I feel like my panic grows as my career grows. The more success I find, the more nervous I get about next steps. Possibly because it means those next steps are a possible reality now. I try to push through by telling myself that feeling means I’m doing something right.
Good point, Shannon. I never thought of it that way. I suppose our stakes also get higher the more successful we are, as well.
Just think of those authors you love & what you’d have missed out on if they hadn’t been brave enough to submit. That’s you for your readers – be brave! (And good luck! 🙂 )
Thanks, Angela. That’s a very good thing to keep in mind. And when it comes to my published work, I can honestly say the best is yet to come. 🙂
The only thing I’ve found to work is to do the stuff she says you can’t anyway.
Because what really makes her loud is when you listen. (She’s kind of like tinnitus in that way.)
Oooh…good point. I have to stop listening!

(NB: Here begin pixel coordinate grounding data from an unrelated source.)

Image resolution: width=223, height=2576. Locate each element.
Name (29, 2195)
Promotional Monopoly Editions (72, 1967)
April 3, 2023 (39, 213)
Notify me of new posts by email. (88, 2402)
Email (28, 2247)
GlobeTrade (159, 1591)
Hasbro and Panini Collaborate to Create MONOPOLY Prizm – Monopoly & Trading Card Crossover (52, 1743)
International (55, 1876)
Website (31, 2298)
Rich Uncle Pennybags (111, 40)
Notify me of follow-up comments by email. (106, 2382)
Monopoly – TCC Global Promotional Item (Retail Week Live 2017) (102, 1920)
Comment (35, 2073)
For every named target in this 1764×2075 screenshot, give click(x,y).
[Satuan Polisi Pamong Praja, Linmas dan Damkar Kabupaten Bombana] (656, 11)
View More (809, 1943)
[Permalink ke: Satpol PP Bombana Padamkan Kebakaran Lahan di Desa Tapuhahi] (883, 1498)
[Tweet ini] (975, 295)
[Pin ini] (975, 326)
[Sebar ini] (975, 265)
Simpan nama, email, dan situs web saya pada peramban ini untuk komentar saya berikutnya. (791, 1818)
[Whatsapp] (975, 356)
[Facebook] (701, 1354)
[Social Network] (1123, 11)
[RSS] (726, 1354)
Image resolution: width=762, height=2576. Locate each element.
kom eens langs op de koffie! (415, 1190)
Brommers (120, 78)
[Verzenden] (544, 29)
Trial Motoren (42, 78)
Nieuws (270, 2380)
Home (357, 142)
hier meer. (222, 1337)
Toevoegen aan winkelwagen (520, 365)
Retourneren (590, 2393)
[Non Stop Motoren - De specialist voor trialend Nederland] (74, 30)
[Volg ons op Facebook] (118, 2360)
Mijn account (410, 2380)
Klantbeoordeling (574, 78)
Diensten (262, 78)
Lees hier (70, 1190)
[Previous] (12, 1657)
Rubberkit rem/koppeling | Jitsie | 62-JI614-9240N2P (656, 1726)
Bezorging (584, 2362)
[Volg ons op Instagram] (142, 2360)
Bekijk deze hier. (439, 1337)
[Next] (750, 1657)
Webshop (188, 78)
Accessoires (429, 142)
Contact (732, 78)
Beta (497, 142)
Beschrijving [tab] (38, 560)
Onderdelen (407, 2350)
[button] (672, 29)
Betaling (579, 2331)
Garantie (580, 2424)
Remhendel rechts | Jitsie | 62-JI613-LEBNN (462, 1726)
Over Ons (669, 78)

I’m constantly arguing with my anti-muse; I’d be a little worried if I wasn’t. It would mean I’ve given up. I push forward because I want to share my stories and hope that someone else will connect with them.
I hope you never give up, Toi! What a loss that would be.
Like Alex wrote: 2 books at once would make my brain melt!
Ha! Says the guy who’s written a kazillion books.
The voice of doubt. Yes. I try to ignore that as much as possible. Truthfully, I know what to expect from a release now, so it doesn’t bother me as much, but I hear you. I suppose what has diminished some of that for me is a large bank of beta readers who really do help refine the work before it ever sees the light of day. And I actually write for my audience, not for myself. We share interests, but yes, if I was writing for me, the writing would be much lazier. =)
Knowing what to expect from a release is huge. I will strive to make each launch bigger and better, because that’s my nature, but it’s important not to set our expectations too high. Sites, yes, but not expectations.
I’ve always liked to do lists. It fills me with a sense of accomplishment whenever I finish something.
I’m a huge list maker too, Gina! Have you ever tried Habitica? It’s a free program that turns your to-do list into a game. Lots of fun, and even more incentive to cross off those tasks.
You have meaningful stories to write. Readers out there deserve to read them. If you keep those two things in mind, you don’t have time to focus on insecurities.
Mark, you’ve made my day. Thank you so much for your kind comment. I will refer to it often.
My to-do list is always 100 plus items long. Completion is not possible. Then again, boredom isn’t possible either.
That’s a good way to look at it, Tamara!